Mexicali F.C. was a Mexican professional football club that played in the Liga Premier - Serie A of the Segunda División de México, the third division level of Mexican football. It was based in Mexicali, Baja California.

==History==
The team was announced in October 2021, although the name or identity it would hold was unknown. In the first half of 2022, more details about the club began to be known, including the name, nickname, colors and the stadium they would use.

On July 1, 2022, the team's participation in the Liga Premier – Serie A was confirmed. Mexicali F.C. was the first team in the city to participate in the Segunda División de México.

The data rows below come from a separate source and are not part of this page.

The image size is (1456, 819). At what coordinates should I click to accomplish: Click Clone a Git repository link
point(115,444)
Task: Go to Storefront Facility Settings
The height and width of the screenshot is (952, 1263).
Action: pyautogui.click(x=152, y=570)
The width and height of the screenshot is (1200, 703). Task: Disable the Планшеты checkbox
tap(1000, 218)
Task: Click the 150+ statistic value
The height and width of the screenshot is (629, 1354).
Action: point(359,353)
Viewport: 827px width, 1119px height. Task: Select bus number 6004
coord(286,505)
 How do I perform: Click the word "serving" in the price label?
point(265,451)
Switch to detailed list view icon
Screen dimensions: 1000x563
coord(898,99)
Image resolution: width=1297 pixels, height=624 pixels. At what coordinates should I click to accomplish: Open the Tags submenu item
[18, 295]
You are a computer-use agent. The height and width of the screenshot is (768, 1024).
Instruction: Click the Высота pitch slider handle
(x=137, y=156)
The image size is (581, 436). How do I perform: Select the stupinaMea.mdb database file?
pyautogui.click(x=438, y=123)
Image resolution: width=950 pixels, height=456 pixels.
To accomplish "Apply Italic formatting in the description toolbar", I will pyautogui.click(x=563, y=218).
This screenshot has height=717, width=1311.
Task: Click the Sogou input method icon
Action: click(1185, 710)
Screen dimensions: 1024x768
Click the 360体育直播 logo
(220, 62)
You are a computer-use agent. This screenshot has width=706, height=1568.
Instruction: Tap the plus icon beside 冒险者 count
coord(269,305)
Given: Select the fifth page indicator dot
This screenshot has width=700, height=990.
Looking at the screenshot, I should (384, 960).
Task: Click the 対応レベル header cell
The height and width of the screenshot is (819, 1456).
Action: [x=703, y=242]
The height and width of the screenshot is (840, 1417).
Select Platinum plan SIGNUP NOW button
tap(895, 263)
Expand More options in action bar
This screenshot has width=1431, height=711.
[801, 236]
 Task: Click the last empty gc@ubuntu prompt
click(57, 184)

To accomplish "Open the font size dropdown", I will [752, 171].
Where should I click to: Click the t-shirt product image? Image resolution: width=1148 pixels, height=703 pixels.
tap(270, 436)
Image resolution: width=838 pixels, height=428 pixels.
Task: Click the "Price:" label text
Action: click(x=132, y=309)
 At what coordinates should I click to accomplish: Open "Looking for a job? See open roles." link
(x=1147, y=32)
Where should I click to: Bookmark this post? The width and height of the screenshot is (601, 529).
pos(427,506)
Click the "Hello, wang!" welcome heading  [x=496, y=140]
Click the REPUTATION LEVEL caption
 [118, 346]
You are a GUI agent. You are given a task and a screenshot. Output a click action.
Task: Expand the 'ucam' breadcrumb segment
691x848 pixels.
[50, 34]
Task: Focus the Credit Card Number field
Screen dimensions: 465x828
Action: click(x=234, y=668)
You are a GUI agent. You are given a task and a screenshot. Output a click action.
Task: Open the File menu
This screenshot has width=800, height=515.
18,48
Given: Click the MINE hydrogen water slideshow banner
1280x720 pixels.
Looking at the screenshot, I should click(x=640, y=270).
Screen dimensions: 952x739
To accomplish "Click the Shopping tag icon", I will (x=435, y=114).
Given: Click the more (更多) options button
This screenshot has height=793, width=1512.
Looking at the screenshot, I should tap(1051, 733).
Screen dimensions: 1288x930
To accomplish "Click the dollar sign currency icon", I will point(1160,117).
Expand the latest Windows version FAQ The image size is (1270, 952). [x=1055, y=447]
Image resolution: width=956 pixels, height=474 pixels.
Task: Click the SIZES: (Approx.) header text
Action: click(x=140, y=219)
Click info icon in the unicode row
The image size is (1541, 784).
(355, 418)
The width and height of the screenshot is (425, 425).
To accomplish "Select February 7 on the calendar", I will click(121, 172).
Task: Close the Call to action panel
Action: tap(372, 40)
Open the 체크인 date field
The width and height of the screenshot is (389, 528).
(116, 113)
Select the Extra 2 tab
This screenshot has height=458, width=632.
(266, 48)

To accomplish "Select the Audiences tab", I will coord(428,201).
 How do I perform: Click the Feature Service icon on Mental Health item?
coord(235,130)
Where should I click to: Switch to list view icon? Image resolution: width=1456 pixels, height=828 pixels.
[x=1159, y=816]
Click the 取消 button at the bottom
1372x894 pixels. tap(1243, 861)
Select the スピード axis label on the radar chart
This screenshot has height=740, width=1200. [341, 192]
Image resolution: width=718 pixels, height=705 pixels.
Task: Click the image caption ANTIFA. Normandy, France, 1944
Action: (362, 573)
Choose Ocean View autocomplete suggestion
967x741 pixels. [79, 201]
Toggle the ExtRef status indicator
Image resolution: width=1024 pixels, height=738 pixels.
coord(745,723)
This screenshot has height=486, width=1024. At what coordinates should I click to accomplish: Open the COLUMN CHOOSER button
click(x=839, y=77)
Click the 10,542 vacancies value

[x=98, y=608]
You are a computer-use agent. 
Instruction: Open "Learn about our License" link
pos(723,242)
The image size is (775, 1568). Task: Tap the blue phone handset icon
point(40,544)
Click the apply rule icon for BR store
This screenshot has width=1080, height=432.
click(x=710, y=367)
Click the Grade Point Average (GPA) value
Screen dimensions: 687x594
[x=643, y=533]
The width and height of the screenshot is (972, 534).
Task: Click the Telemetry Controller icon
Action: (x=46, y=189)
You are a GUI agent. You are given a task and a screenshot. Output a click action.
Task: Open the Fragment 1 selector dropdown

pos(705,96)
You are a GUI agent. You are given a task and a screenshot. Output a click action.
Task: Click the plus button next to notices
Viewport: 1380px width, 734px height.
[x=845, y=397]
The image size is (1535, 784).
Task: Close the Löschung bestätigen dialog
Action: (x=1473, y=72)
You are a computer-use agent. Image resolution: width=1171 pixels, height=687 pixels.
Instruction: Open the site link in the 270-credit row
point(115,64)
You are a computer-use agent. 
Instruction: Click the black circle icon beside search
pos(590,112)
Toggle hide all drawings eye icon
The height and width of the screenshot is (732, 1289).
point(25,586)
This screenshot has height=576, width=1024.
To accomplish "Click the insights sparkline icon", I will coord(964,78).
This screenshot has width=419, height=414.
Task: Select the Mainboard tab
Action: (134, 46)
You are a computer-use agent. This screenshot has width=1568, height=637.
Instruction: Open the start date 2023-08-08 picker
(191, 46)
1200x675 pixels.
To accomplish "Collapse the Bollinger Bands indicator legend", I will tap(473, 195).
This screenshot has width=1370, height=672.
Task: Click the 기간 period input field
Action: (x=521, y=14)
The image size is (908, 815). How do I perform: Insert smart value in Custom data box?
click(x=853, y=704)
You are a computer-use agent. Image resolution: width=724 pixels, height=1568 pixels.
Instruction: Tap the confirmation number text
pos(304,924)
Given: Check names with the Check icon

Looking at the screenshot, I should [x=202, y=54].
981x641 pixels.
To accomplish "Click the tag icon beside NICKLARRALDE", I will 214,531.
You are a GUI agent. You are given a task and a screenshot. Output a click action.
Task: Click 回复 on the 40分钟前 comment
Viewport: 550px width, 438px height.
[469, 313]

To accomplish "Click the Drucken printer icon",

On June 27, 2025, Mexicali F.C. was relocated to Toluca, State of Mexico and renamed Dragones Toluca F.C., because the team was left without adequate sports facilities for its continuity in Mexicali, since the club's stadium was subject to remodeling works. However, the team plans to return to Mexicali when its stadium is fully operational.

==Players==
===First-team squad===

| No. | Pos. | Nation | Player |
|---|---|---|---|

| No. | Pos. | Nation | Player |
|---|---|---|---|

== Managers ==
- Agustín Hernández (2022)
- Enrique López Zarza (2022–2023)
- Manuel Naya Barba (2023–2024)
- Omar Ramírez (2024–2025)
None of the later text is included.